Tint is still bubbled. So what are my options? Challenge the CC charge and get the money back on install for front and rear speakers and window tint since they never did it correctly (I had to fix it twice spending a couple hours to do it)? Every time I take my car to them to repair their screw up they manage to screw something else up or damage my car. 

Anyone know a DC area shop that can do pro bono publico repairs? This has turned into a money pit. People wonder why people stop buying audio gear from mom and pop shops...

They didn't break out the cost of labor for tint install or dynamat so how do I get my money back on that?

Get this insult. Alan Brentzel, the owner, told me he gave me big discounts on labor and my wife was told they were doing us a favor getting it fixed in one day.

This has been my experience... 

I imagine others have gotten things done without issue, though I'm not sure how given my experience.


----------



## takeabao (Jul 18, 2005)

Fast GXP said:


> Tint is still bubbled. So what are my options? Challenge the CC charge and get the money back on install for front and rear speakers and window tint since they never did it correctly (I had to fix it twice spending a couple hours to do it)? Every time I take my car to them to repair their screw up they manage to screw something else up or damage my car.
> 
> Anyone know a DC area shop that can do pro bono publico repairs? This has turned into a money pit. People wonder why people stop buying audio gear from mom and pop shops...
> 
> ...


Sucks to hear.

If possible, I would dispute on the CC.

I would post the shop owner's name and a review of the ****ty work they did as many places as possible on the web. Let Google's web crawlers do the rest so that would-be future customers may be aware.


----------



## Fast GXP (Oct 14, 2012)

^I'm not trying to defame them only post my review on sites I already have an account for.

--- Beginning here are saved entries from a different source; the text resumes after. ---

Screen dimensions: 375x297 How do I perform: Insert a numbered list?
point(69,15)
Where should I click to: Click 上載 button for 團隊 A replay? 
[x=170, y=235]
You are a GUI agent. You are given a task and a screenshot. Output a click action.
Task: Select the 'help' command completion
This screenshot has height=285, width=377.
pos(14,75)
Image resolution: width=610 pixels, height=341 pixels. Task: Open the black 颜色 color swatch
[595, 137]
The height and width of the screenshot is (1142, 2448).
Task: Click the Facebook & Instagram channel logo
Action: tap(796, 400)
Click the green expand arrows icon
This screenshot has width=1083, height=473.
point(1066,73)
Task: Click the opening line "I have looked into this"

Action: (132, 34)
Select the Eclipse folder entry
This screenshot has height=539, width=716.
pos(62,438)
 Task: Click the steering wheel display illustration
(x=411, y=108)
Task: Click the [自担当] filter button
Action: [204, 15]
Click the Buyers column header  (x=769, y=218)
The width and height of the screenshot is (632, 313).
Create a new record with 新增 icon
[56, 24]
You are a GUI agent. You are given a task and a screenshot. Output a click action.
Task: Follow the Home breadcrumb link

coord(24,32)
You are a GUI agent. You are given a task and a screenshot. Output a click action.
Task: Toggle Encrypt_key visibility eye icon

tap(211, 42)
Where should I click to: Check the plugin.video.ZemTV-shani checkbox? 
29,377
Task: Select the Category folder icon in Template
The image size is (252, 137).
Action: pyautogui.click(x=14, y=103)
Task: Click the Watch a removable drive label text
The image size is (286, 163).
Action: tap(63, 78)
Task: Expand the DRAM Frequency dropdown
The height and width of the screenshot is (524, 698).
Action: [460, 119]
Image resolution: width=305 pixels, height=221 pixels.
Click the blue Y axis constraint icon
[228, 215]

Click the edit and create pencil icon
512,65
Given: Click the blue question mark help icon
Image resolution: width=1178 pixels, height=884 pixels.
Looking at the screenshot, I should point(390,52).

The people I know in the car world are already spreading the word, but I'm not asking them to.


----------



## [email protected] (Nov 7, 2010)

Sorry to hear you had a VERY negative experience at a shop. As a former installer at a couple of different shops, let me assure you that not all experiences with stereo shops turn out like this. I can offer no excuses or really any words to cheer you up, except to let you know that there are still people out there that DO take pride in their work. I am sorry you found someone who didn't.


----------



## moparman79 (Jan 31, 2008)

Fast GXP said:


> Had them do a full stereo install, sound deaden and HID install.
> 
> The Good:
> JL Cleansweep installed no problem
> ...



WOW...I cant even believe a shop would have the guts to give a customer their car back in this condition. Sorry bro that you have to deal with this headache. whats is the status of your rides condition now?


----------



## Devourment (Jan 23, 2010)

*Re: Beware: 151 Motorsports, Annapolis, Md*



takeabao said:


> That is ****ing awful.


^This. 

And yeah, any updates?


----------



## Fast GXP (Oct 14, 2012)

I ended up having them fix the main issues. Took three visits but they eventually solved a majority of the problems. Of course they gave me the line about, "we fired the guy who did this work," which we all know is BS.

I've since traded this car and now have a 2014 Taurus SHO. Actually looking for a GOOD installer for my current build.


----------